***** Selection *****

The Torch (Elgar)

The Torch is a song written by the English composer Edward Elgar in 1909 as his Op.60, No.1.

Henry Wood's first wife, Olga

The manuscript is dated 23 December 1909.

On the title-page, the song is dedicated "To YVONNE,"[1] and it is described as a "Folk-Song (Eastern Europe),[2] paraphrased by Pietro d’Alba and Edward Elgar."[3]

It was one of a set of a cycle of four songs that he planned, to his own words. It was shortly after writing the song A Child Asleep for Muriel Foster, a few days before the Christmas of 1909 that Elgar received the news of the death of a friend, the soprano Olga Ouroussoff, the young wife of Henry Wood. The inspiration for the songs was the result of this news. Only the first song of the cycle, The Torch and the last, The River were written.

*****

» **What to do**
a. From the passage about Elgar's song The Torch, reproduce the part starting with "Henry Wood's first" and going on through "River were written.".
b. In the passage about Elgar's song The Torch, what date appears on the manuscript?

***** Dataset section *****

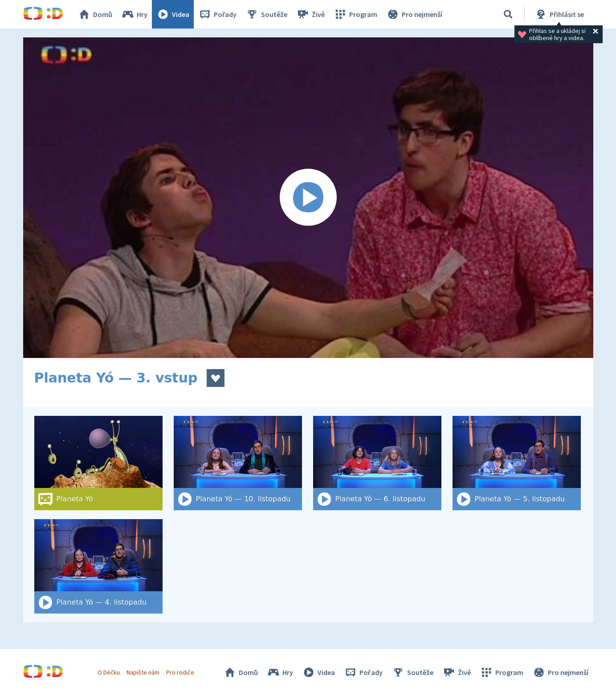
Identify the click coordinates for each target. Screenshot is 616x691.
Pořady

*****

» **Answers below**
a.
Henry Wood's first wife, Olga

The manuscript is dated 23 December 1909.

On the title-page, the song is dedicated "To YVONNE,"[1] and it is described as a "Folk-Song (Eastern Europe),[2] paraphrased by Pietro d’Alba and Edward Elgar."[3]

It was one of a set of a cycle of four songs that he planned, to his own words. It was shortly after writing the song A Child Asleep for Muriel Foster, a few days before the Christmas of 1909 that Elgar received the news of the death of a friend, the soprano Olga Ouroussoff, the young wife of Henry Wood. The inspiration for the songs was the result of this news. Only the first song of the cycle, The Torch and the last, The River were written.

b. 23 December 1909